** start **
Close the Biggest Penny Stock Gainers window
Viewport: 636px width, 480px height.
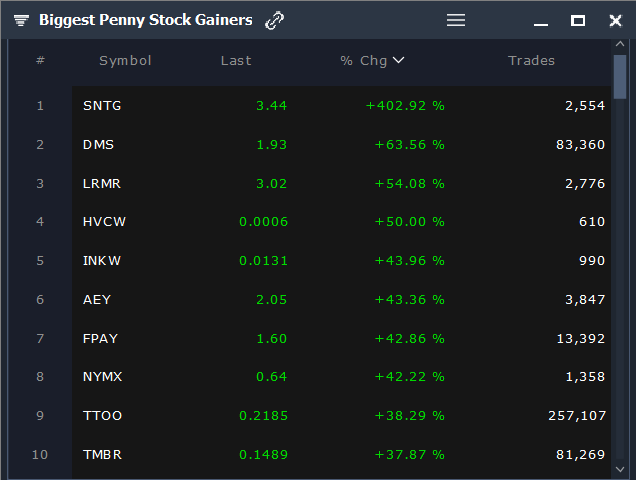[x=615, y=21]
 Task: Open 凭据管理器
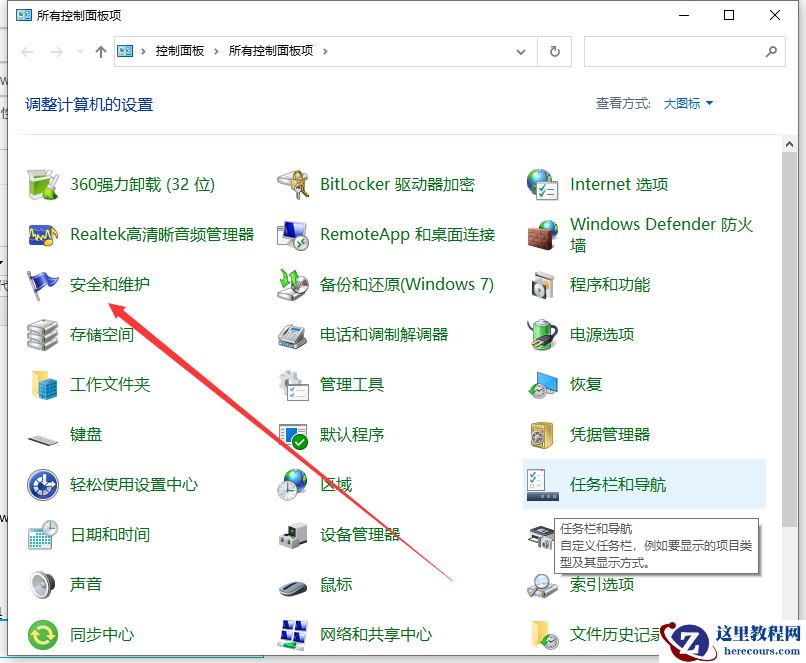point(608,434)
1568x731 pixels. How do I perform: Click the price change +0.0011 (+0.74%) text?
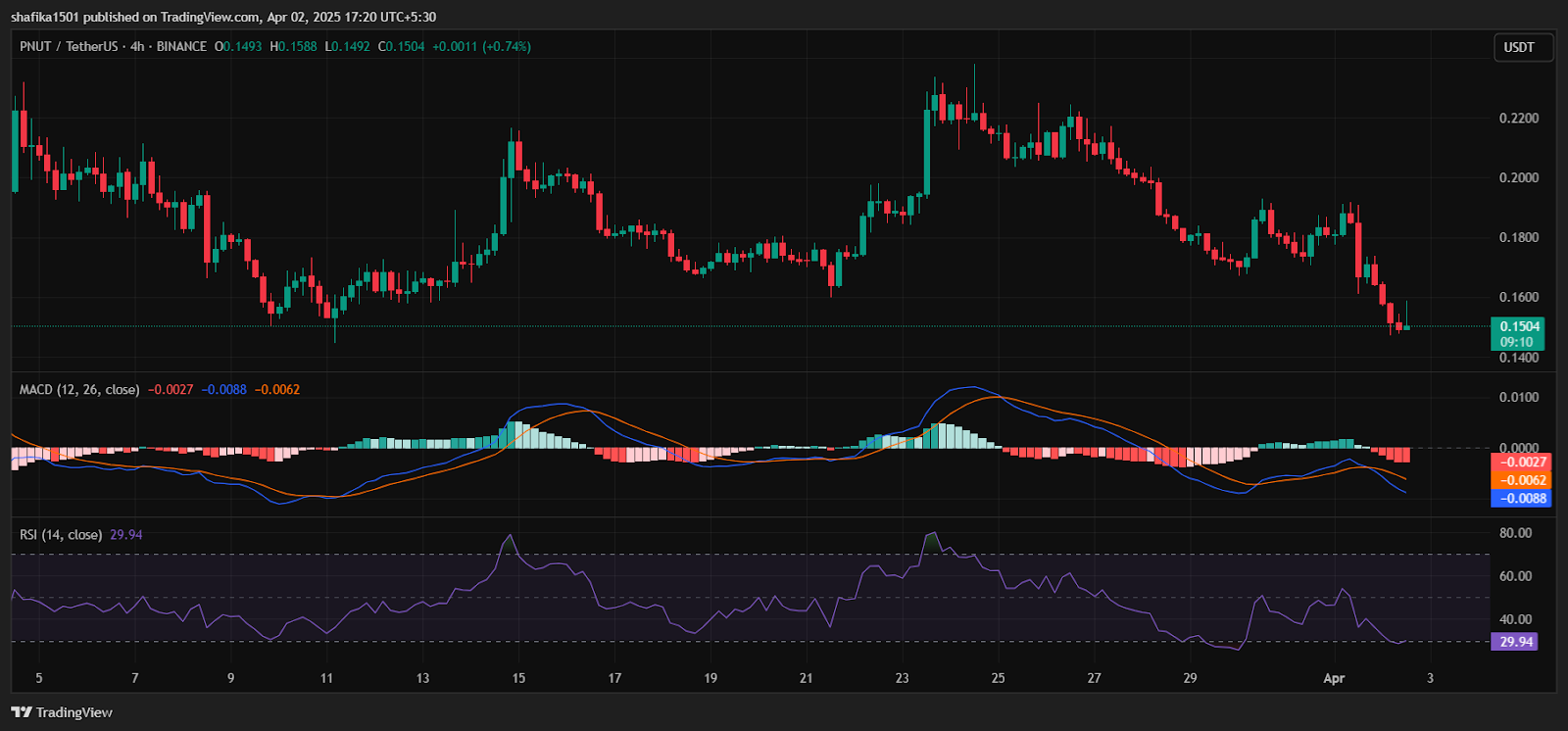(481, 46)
** end **
** start **
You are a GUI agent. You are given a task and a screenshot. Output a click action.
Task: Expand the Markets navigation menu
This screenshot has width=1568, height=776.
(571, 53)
** end **
** start **
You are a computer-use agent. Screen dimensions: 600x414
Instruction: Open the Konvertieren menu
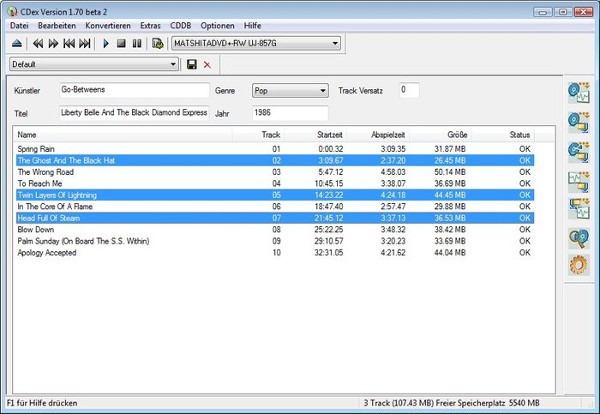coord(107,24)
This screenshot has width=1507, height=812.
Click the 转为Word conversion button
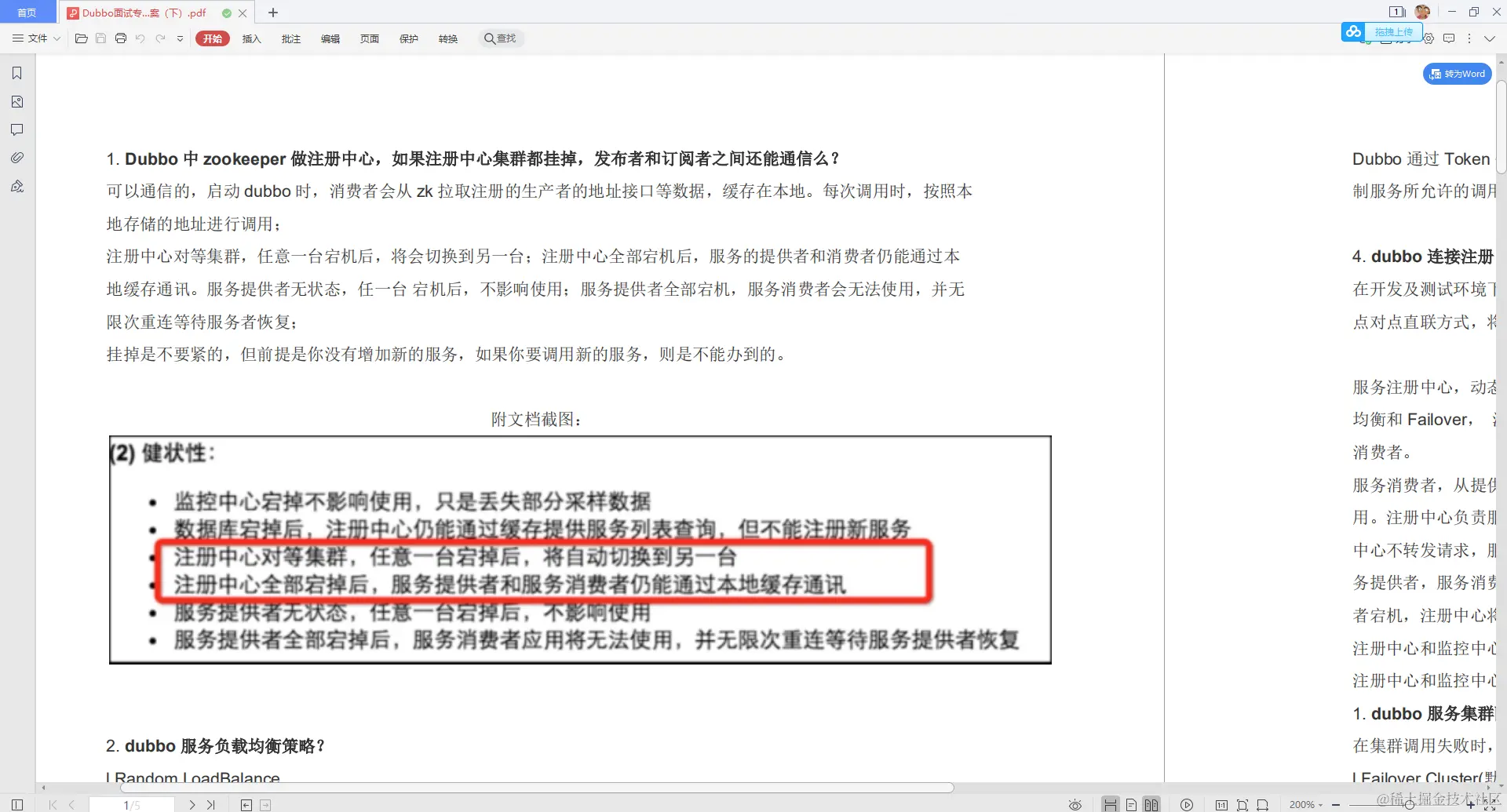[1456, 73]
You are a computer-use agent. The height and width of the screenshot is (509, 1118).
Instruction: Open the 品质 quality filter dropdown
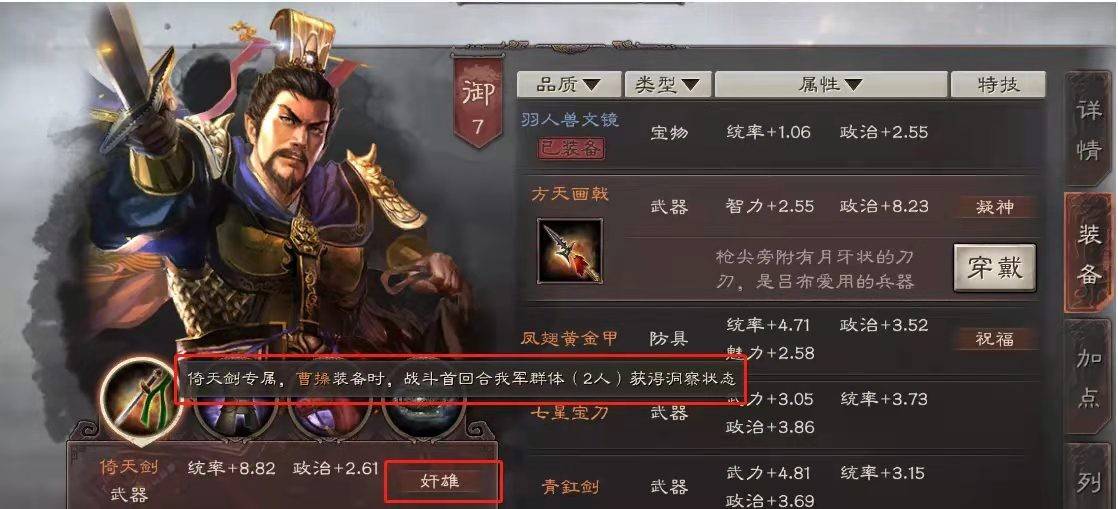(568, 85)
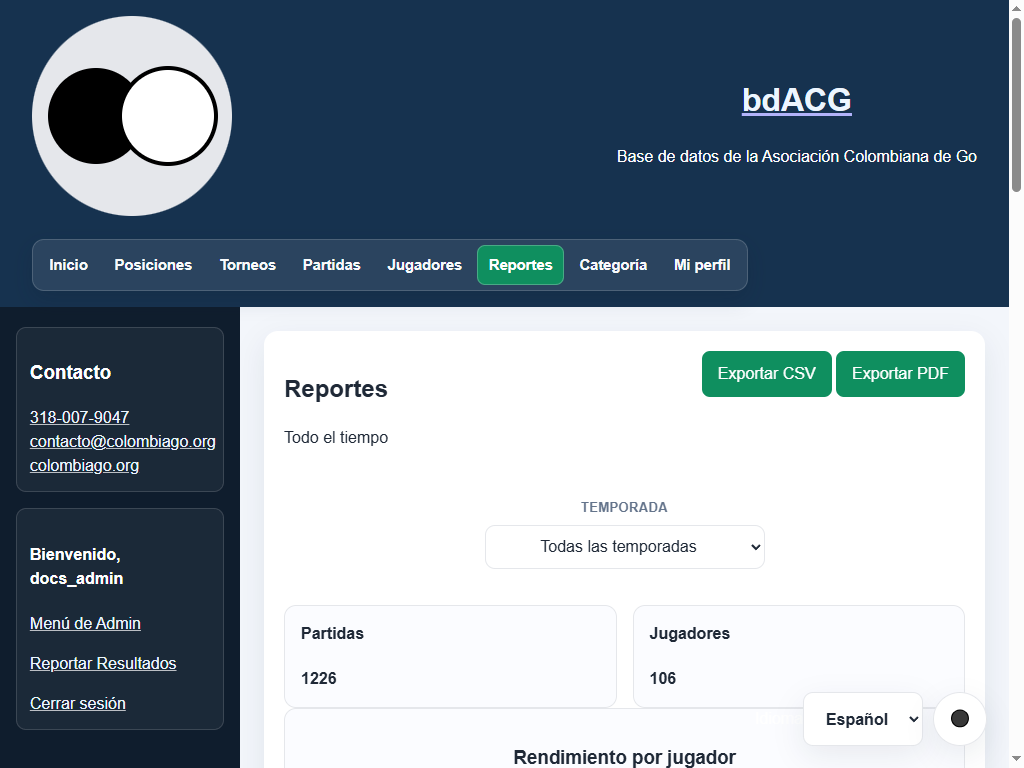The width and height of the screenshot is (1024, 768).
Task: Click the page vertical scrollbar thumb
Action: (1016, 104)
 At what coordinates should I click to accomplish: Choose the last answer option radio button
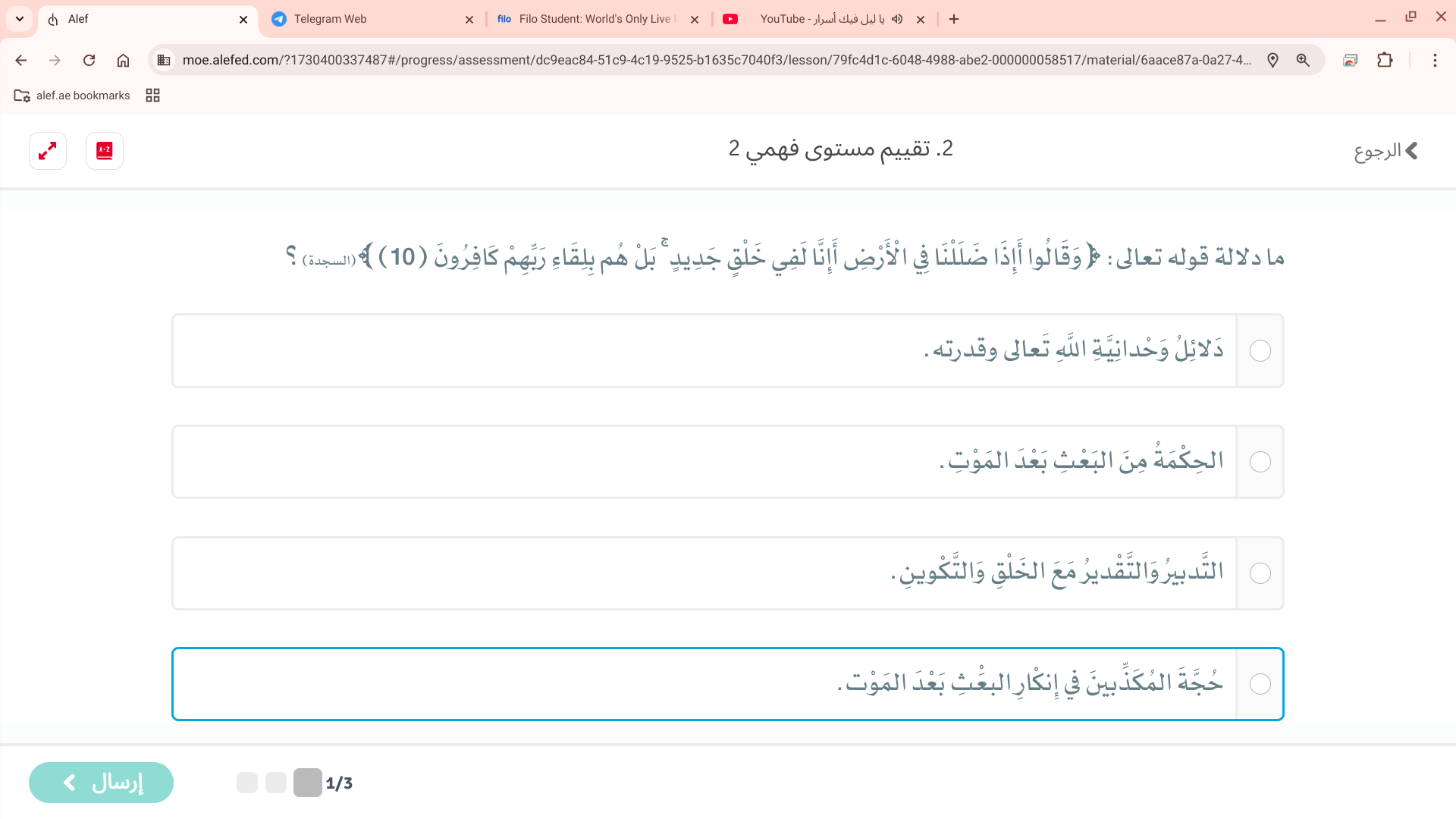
** end **
• [REQUIREMENT]: Collect every row above that contains the word "Open" with the same capitalization, and copy each of those rows in full.

• [SOLUTION FOR THIS PROBLEM]:
 Task: Open 凭据管理器
Instruction: Open the Konvertieren menu
Instruction: Open the 品质 quality filter dropdown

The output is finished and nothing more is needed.